**Task statement:** Return every record verbatim, omitting all pictures.

**Entries shown:**

- - - -

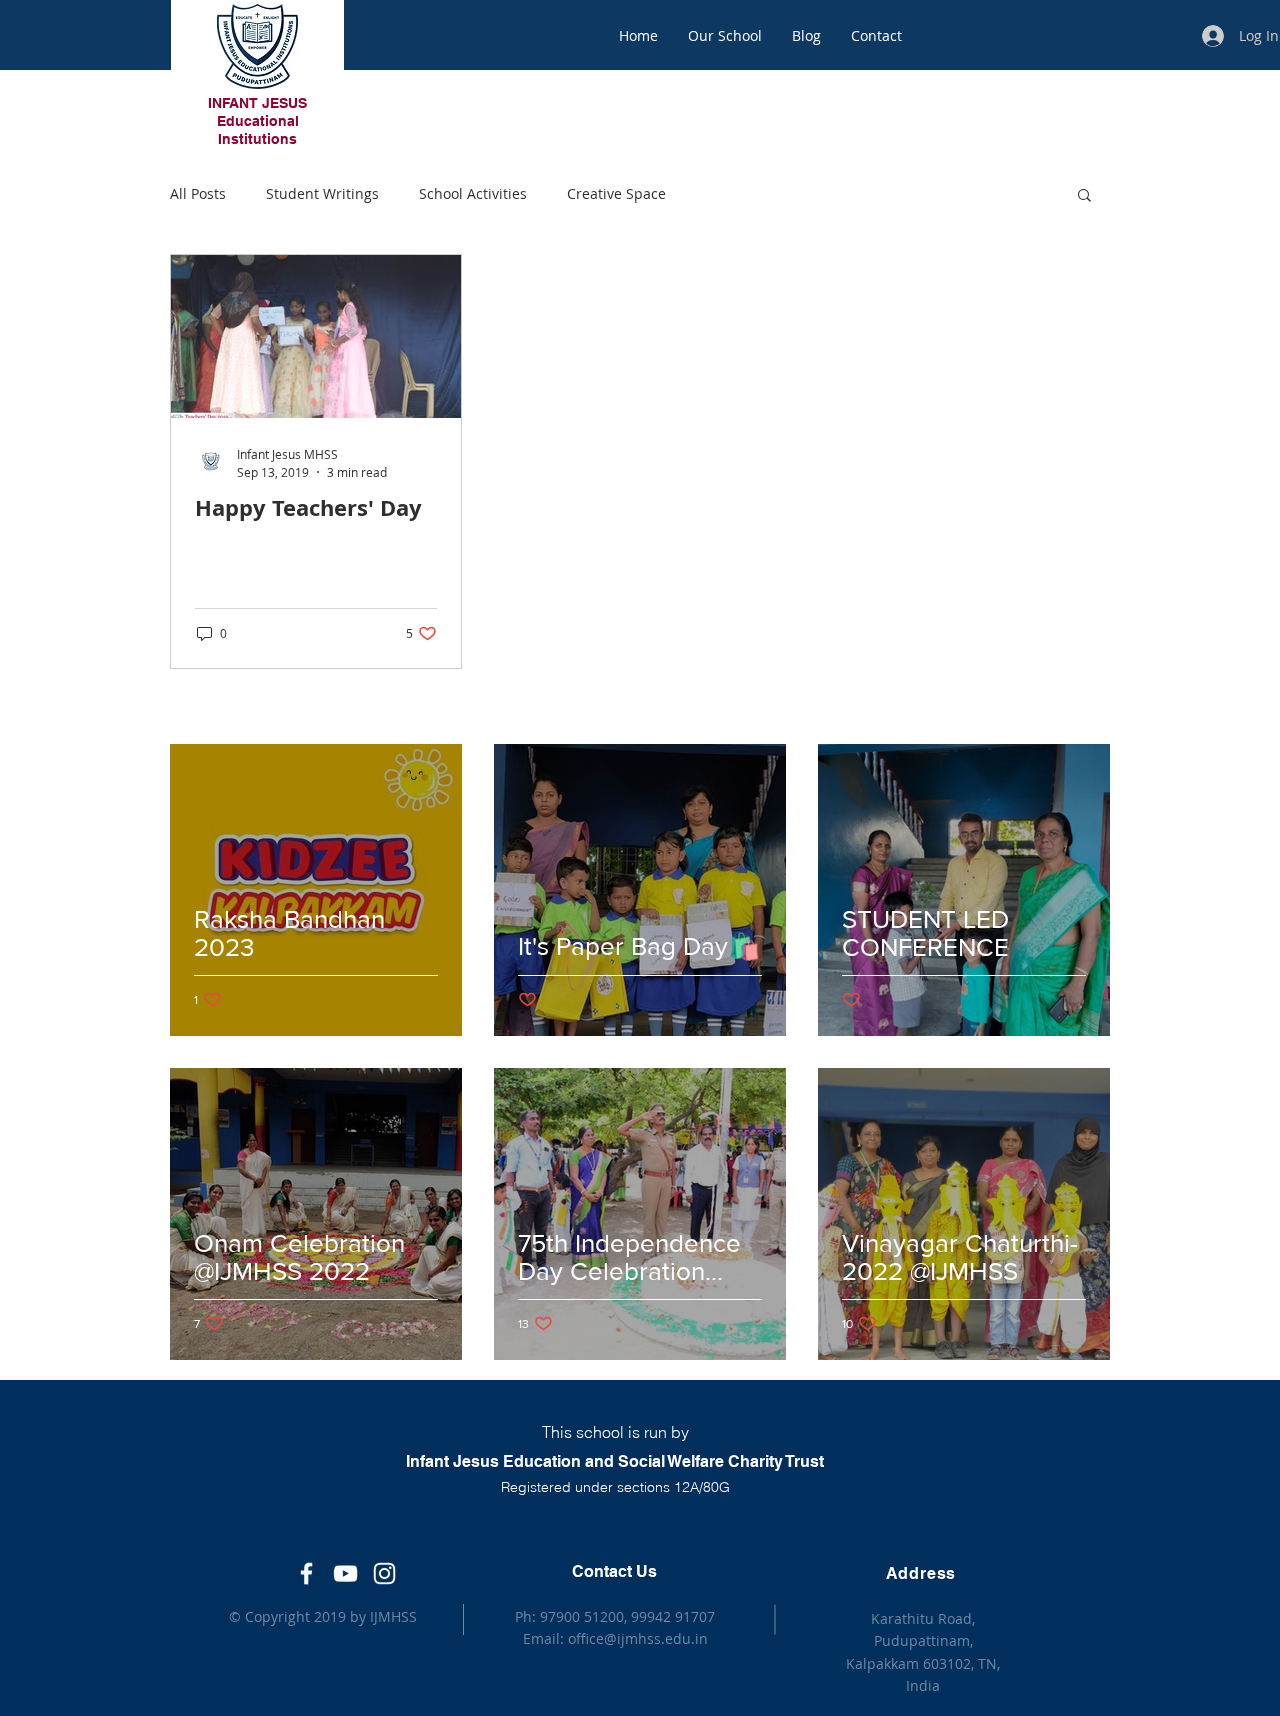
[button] (1084, 196)
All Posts (198, 193)
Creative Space (616, 193)
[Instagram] (384, 1573)
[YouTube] (345, 1573)
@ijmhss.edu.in (656, 1638)
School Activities (473, 193)
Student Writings (322, 193)
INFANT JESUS (257, 103)
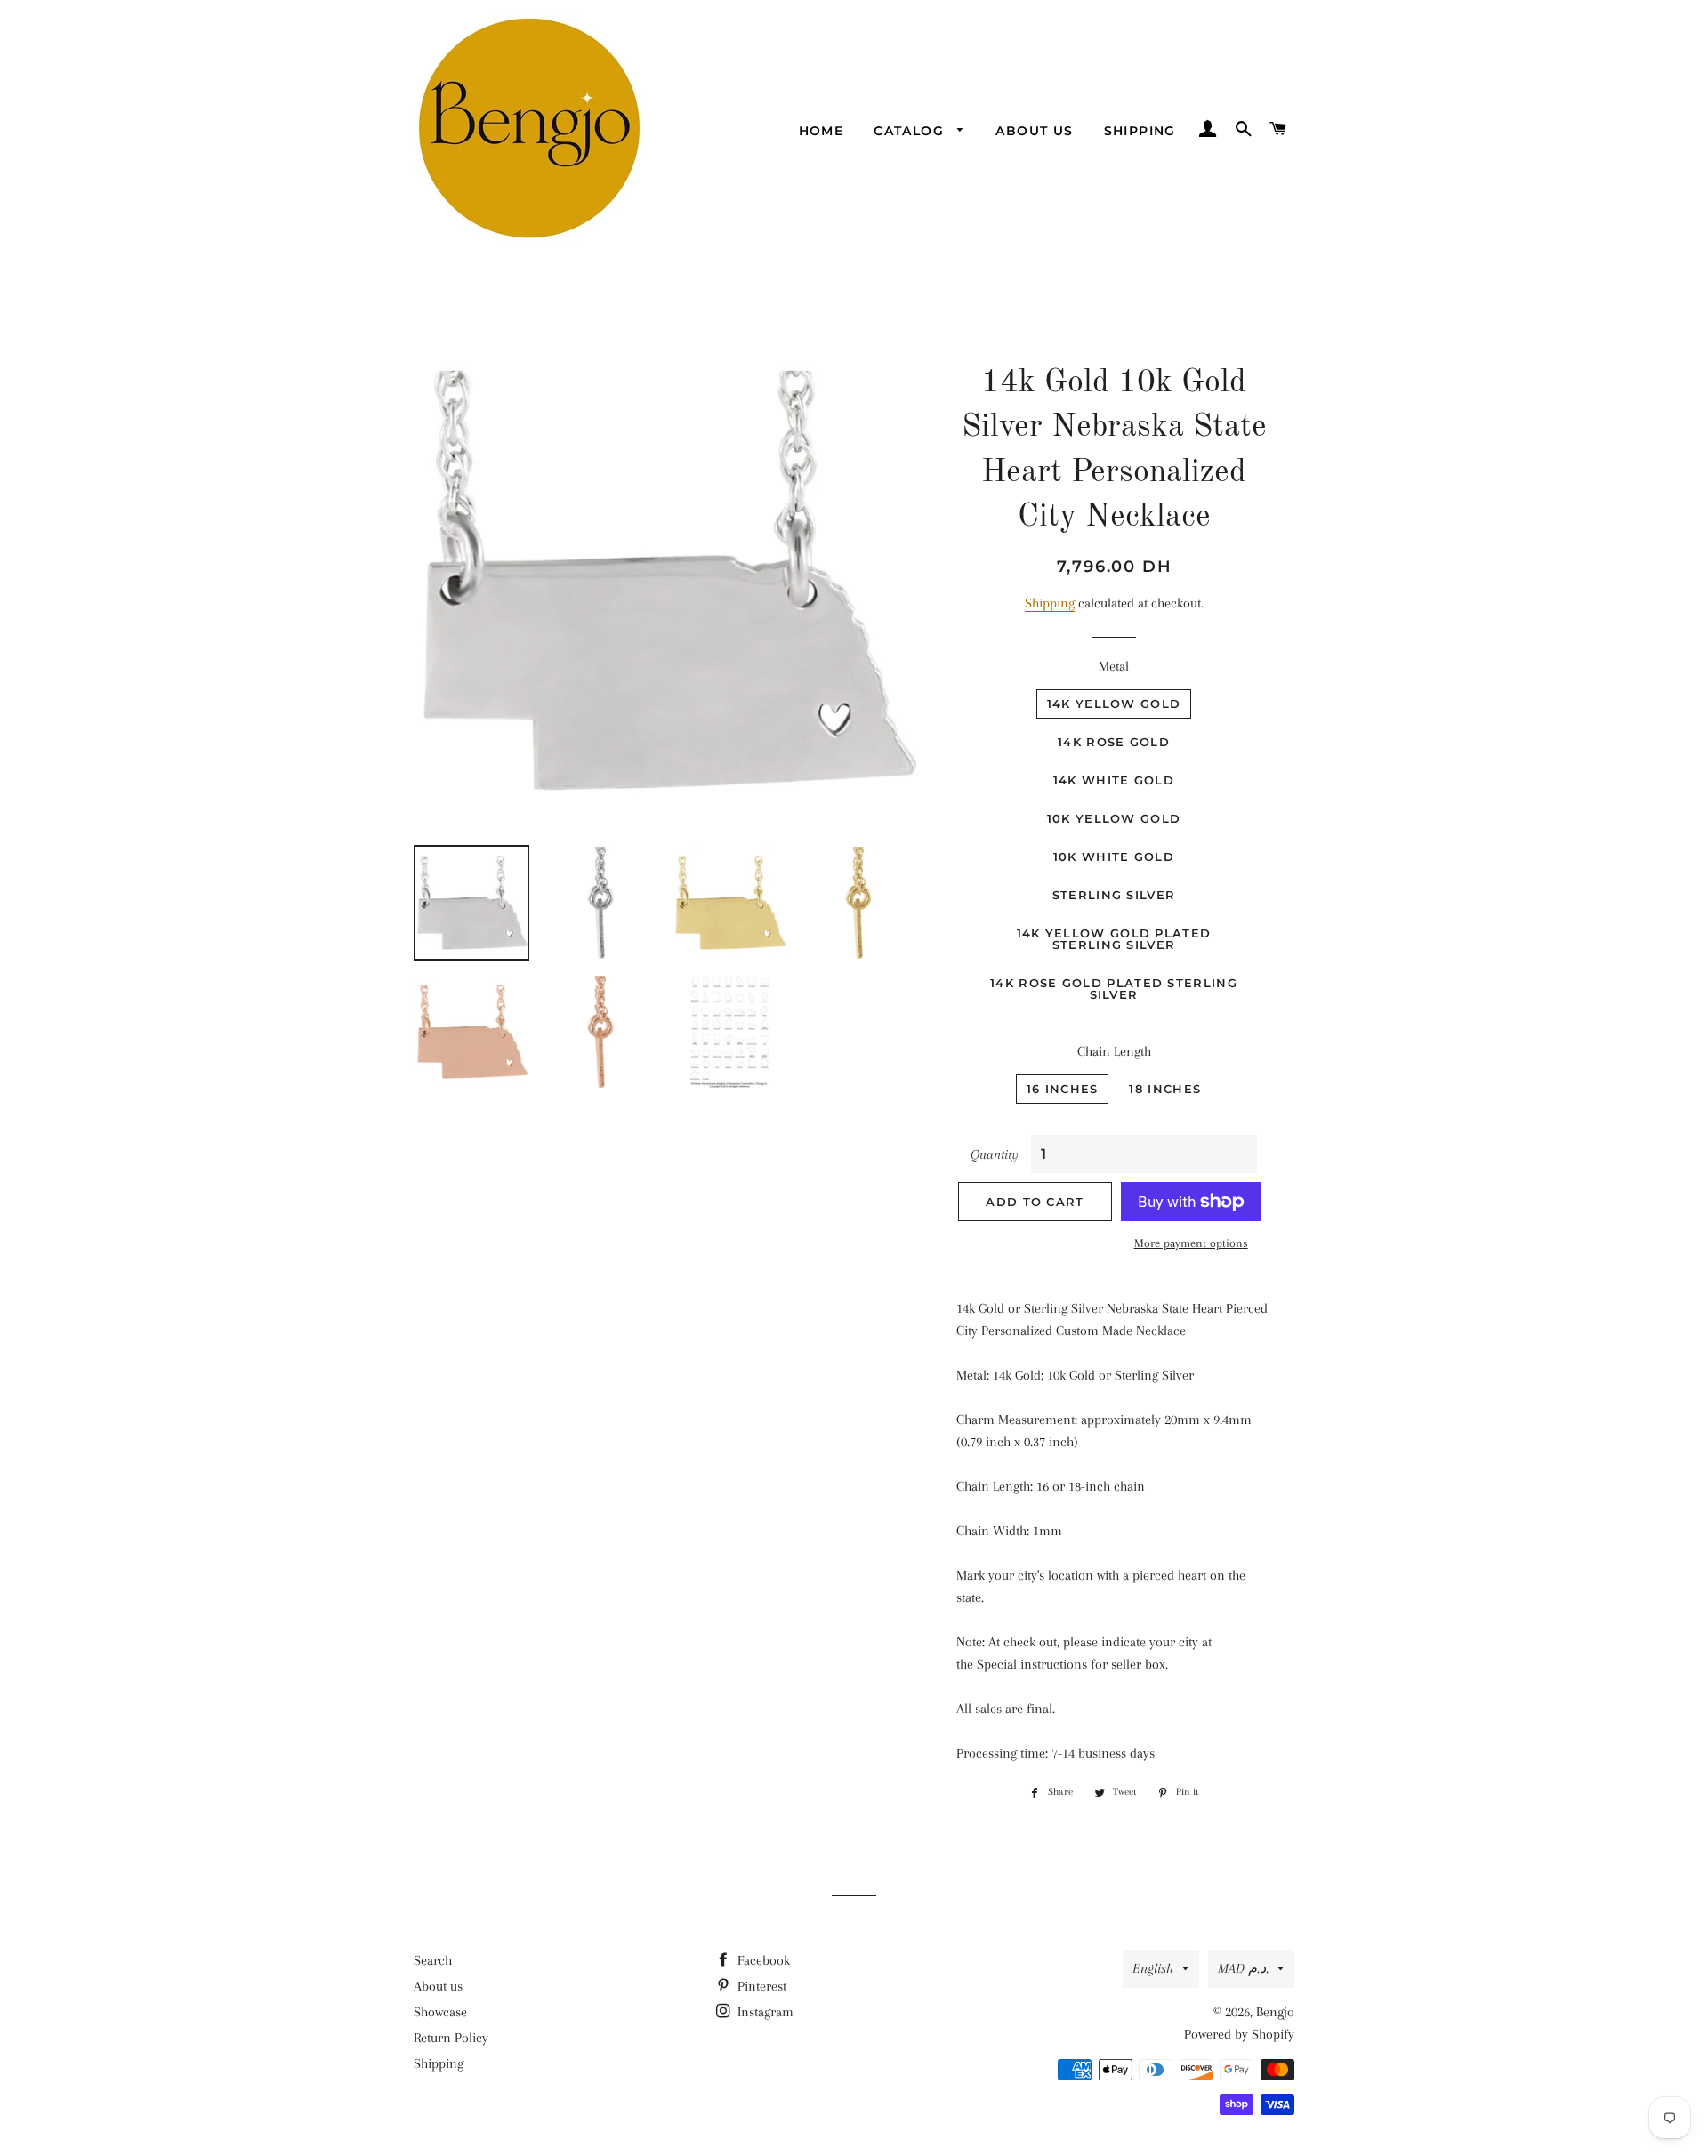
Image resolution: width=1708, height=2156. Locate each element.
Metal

- - - -

**Exercise response:**
[button] (1084, 196)
All Posts (198, 193)
Creative Space (616, 193)
[Instagram] (384, 1573)
[YouTube] (345, 1573)
@ijmhss.edu.in (656, 1638)
School Activities (473, 193)
Student Writings (322, 193)
INFANT JESUS (257, 103)
Image resolution: width=1708, height=2156. Locate each element.
Metal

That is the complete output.